SELECTED EXCERPT:
Five American men freed by Iraq for medical reasons are back in the United States, where one of them, a Marine, raised a toast and told President Bush to "keep up the good work."

Another hostage was welcomed by his wife, who flew in from Texas despite his urgings to save the air fare. "He told me not to spend any money, but money's not important at a time like this," Cheryl Graham said.Her husband, Lloyd Graham, was among 14 U.S. hostages and 32 British captives freed by Iraq.

Five of the Americans arrived at Kennedy Airport aboard a Royal Jordanian Airlines flight Wednesday night. The nine other Americans stayed in London overnight and were to fly to the United States Thursday.

"I'm elated to be at home," Graham said. "The celebration won't start until all our friends and colleagues can come home, too."

Those released were freed because either they or family members have serious medical conditions.

Graham, 48, of Houston, suffers from arteriosclerosis and has undergone two quadruple bypass surgeries.

Another freed hostage, Jack Frazier, 53, of Santa Ana, Calif., said he was doing construction work in Iraq when Saddam Hussein's forces invaded Kuwait in August.

He said Americans being held in Baghdad could move around "very discreetly" and were allowed to go out daily to buy food. The men had been staying in diplomatic "safe houses" in Iraq arranged by the U.S. Embassy.

WHAT TO WORK ON:
1. In the article about the freed hostages, why were those released chosen to be freed?
2. Restate word for word everything in the article about the freed hostages from "Those released were" down to "the U.S. Embassy.".

AVAILABLE DATA:
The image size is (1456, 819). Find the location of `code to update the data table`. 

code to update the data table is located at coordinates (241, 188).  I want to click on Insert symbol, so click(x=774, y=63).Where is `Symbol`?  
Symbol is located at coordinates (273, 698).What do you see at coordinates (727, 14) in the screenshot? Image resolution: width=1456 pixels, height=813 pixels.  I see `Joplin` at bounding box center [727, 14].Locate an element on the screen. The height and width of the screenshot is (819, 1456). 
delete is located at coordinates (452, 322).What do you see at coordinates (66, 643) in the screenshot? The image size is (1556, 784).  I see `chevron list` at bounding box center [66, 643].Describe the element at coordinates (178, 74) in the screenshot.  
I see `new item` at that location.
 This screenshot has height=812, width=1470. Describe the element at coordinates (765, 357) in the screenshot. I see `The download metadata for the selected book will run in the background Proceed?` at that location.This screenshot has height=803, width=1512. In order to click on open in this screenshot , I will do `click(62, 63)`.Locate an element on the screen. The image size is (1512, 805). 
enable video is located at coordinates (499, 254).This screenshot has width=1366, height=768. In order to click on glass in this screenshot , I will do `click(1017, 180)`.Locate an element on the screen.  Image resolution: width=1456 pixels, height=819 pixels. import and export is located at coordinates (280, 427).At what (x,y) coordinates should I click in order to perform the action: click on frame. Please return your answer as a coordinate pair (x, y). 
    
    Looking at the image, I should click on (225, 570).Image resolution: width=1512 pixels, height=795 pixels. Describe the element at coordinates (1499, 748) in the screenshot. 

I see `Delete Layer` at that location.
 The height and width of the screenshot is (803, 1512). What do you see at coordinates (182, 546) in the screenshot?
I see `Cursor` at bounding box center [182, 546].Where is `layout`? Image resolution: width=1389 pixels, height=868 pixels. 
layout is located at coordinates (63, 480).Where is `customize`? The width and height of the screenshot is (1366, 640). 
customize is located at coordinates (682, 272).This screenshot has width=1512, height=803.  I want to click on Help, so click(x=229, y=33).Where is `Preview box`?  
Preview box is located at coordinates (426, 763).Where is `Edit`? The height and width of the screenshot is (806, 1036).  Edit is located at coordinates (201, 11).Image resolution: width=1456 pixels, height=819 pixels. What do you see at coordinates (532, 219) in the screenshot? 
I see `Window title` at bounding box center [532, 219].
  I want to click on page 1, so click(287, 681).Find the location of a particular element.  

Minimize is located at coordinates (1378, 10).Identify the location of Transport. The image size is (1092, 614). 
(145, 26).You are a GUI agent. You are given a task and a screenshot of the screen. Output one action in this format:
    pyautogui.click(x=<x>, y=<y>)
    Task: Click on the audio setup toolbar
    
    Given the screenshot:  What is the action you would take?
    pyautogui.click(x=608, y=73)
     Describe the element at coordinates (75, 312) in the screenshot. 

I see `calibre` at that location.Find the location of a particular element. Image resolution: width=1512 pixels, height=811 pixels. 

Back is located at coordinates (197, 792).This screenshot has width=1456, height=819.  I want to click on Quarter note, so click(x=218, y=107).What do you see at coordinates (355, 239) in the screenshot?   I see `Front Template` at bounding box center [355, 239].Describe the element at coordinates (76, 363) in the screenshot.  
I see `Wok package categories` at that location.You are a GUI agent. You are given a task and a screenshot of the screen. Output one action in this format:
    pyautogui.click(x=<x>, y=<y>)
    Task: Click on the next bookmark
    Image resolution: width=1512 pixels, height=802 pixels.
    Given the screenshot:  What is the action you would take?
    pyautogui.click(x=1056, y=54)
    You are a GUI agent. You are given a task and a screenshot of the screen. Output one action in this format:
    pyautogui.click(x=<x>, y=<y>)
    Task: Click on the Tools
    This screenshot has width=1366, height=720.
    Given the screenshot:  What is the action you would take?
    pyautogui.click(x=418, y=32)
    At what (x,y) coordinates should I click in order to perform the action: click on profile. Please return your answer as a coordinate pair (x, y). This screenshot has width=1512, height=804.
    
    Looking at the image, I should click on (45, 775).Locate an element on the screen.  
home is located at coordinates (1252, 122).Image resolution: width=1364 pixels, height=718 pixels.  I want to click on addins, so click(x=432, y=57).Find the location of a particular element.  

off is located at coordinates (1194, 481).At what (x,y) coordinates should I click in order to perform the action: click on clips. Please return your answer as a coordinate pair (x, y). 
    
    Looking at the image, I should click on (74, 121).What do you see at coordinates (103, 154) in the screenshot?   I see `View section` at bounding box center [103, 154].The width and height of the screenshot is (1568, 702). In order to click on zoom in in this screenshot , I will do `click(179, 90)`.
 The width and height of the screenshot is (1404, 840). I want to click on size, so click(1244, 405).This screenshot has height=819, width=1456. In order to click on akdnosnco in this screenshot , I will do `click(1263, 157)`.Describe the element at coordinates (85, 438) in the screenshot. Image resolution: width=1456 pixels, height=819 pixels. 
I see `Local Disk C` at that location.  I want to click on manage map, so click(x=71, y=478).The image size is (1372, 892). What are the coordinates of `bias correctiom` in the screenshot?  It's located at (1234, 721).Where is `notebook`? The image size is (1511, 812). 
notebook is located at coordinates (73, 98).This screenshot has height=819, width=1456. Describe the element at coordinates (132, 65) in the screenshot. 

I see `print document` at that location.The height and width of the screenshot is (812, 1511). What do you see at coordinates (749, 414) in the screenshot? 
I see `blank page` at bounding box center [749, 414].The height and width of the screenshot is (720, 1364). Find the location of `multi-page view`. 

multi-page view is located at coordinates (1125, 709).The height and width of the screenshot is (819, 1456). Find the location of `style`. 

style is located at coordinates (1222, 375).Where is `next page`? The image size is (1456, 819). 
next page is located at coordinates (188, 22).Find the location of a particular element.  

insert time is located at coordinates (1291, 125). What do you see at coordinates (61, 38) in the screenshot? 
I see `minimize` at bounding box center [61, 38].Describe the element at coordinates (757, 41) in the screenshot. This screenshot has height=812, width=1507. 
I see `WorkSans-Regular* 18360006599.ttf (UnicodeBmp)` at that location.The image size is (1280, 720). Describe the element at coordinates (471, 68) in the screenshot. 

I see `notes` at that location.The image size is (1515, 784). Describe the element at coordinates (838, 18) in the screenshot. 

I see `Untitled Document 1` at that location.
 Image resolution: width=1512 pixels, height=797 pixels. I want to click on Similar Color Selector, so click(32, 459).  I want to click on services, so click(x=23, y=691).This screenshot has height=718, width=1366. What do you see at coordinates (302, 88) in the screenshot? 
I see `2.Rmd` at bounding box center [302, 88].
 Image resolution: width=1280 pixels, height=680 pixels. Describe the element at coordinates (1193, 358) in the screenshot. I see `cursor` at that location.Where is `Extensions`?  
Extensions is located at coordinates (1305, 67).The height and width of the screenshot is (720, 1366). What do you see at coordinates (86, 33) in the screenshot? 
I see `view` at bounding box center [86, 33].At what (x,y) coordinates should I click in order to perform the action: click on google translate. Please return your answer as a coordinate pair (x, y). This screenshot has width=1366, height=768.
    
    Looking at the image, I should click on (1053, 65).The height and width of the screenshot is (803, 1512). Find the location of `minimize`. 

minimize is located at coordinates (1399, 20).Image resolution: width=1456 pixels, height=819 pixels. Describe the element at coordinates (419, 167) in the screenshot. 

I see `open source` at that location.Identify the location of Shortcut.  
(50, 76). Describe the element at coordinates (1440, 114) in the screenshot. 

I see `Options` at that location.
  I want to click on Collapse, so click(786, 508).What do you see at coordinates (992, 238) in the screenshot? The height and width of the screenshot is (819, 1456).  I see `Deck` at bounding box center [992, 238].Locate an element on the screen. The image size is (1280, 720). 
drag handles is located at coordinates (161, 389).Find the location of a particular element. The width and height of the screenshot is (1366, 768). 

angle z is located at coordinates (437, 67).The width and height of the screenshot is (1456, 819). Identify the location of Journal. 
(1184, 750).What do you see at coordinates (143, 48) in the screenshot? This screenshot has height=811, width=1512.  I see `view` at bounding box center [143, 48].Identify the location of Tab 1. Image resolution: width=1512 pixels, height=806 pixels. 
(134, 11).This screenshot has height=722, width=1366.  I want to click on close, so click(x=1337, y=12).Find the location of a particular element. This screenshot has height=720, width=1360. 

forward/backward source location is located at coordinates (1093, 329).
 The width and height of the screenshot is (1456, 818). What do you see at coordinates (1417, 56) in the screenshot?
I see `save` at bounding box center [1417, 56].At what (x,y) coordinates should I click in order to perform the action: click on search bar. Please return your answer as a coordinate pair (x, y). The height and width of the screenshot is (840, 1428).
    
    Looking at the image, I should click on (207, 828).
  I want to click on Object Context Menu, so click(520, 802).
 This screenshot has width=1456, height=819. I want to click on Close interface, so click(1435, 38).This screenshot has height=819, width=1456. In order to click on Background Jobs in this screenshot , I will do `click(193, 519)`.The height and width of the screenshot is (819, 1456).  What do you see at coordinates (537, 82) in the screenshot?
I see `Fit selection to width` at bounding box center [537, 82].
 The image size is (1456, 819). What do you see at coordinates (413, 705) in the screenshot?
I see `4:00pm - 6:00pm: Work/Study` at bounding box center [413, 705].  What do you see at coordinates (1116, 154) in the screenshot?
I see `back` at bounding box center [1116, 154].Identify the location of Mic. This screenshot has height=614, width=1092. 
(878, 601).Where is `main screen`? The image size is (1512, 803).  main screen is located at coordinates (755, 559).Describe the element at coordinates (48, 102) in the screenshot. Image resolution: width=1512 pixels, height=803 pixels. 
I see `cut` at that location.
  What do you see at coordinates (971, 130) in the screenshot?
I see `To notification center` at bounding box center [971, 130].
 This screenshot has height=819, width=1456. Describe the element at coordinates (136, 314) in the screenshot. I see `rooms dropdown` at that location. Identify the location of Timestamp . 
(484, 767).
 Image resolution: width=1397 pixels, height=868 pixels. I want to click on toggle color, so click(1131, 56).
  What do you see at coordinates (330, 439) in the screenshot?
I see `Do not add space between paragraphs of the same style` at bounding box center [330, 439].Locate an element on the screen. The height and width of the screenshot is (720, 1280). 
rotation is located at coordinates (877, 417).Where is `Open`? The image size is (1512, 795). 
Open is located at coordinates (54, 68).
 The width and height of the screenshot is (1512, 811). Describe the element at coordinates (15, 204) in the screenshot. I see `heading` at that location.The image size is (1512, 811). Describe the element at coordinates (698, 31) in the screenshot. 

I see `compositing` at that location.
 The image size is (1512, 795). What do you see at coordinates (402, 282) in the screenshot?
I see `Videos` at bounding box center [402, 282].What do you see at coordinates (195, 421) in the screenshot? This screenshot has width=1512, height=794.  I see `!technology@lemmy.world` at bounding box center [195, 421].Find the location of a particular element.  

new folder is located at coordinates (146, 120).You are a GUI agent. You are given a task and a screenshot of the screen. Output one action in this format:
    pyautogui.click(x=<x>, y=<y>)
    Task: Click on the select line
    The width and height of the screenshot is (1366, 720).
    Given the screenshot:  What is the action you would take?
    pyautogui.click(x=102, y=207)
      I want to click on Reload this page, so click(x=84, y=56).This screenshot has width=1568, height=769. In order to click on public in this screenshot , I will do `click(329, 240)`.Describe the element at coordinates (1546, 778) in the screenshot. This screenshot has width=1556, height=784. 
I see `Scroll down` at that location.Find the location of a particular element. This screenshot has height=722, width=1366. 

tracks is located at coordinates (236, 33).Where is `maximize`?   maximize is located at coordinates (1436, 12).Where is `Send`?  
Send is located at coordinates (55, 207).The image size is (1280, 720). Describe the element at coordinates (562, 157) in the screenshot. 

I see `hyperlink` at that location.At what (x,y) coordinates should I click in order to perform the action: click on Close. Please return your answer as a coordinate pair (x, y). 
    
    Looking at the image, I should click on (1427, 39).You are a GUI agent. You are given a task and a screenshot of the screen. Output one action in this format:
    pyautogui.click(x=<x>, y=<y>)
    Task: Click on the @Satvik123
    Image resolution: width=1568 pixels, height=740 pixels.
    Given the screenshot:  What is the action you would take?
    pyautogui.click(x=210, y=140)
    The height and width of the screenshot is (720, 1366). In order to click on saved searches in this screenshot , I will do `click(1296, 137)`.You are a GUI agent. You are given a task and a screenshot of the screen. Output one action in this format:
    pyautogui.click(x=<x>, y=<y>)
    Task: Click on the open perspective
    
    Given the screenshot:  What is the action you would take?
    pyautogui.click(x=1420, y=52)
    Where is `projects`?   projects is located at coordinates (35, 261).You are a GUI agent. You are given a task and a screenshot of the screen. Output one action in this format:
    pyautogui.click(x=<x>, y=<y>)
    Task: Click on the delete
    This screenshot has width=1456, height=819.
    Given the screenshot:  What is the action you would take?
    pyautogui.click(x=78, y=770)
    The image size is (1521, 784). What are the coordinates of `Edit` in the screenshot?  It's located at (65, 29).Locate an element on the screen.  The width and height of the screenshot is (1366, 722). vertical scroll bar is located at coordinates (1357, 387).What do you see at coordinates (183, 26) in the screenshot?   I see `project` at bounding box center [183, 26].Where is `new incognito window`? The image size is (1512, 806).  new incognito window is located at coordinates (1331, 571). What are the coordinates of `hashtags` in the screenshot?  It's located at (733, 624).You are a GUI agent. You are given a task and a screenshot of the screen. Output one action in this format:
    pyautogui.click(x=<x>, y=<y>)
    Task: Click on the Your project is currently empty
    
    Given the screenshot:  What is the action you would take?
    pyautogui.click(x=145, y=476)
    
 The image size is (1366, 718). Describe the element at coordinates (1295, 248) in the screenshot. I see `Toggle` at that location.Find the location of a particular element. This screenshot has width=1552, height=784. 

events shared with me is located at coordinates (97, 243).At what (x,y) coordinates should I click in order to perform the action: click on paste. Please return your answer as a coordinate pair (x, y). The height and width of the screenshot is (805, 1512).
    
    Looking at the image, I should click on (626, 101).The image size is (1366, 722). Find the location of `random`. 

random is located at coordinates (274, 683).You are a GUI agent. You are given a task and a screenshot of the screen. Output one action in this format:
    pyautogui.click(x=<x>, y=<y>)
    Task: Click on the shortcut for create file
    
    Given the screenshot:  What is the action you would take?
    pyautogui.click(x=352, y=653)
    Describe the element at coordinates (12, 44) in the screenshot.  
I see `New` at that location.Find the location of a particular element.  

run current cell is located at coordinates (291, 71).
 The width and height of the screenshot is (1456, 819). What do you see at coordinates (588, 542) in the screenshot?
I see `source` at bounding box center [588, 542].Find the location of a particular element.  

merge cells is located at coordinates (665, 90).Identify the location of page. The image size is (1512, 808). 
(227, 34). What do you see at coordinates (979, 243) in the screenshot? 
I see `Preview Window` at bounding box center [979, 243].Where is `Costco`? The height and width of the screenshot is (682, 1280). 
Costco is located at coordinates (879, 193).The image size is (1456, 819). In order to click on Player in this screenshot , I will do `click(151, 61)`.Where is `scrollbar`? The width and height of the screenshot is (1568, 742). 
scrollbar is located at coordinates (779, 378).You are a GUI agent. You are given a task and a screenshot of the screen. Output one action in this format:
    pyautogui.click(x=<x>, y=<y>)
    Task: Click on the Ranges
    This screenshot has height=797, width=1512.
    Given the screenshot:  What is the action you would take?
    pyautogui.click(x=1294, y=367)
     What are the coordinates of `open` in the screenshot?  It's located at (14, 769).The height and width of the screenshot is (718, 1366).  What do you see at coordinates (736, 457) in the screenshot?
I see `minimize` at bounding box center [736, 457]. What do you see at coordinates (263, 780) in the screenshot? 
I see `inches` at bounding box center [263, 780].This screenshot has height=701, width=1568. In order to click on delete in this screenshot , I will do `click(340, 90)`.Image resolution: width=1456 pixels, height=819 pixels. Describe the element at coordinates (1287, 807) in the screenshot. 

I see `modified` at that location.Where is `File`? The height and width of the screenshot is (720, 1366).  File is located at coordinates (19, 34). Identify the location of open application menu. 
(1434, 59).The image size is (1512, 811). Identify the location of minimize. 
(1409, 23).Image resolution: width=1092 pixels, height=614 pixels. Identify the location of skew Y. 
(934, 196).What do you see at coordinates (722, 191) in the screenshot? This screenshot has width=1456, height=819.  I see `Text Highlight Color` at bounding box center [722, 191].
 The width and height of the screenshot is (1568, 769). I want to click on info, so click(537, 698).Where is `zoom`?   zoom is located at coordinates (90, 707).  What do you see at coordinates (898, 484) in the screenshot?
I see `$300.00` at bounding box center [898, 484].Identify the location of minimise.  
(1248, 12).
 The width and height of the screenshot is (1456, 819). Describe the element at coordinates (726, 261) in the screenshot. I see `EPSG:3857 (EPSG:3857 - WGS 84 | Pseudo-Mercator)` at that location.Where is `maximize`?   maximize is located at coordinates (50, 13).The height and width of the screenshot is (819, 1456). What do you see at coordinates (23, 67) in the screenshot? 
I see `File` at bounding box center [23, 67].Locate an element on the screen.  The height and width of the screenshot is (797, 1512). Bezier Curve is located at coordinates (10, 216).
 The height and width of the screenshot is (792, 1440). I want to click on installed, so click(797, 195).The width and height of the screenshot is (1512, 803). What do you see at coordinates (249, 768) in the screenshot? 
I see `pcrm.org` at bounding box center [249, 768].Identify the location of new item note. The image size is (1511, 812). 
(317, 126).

SOLUTIONS TO THE TASKS:
1. Either they or family members have serious medical conditions.

2.
Those released were freed because either they or family members have serious medical conditions.

Graham, 48, of Houston, suffers from arteriosclerosis and has undergone two quadruple bypass surgeries.

Another freed hostage, Jack Frazier, 53, of Santa Ana, Calif., said he was doing construction work in Iraq when Saddam Hussein's forces invaded Kuwait in August.

He said Americans being held in Baghdad could move around "very discreetly" and were allowed to go out daily to buy food. The men had been staying in diplomatic "safe houses" in Iraq arranged by the U.S. Embassy.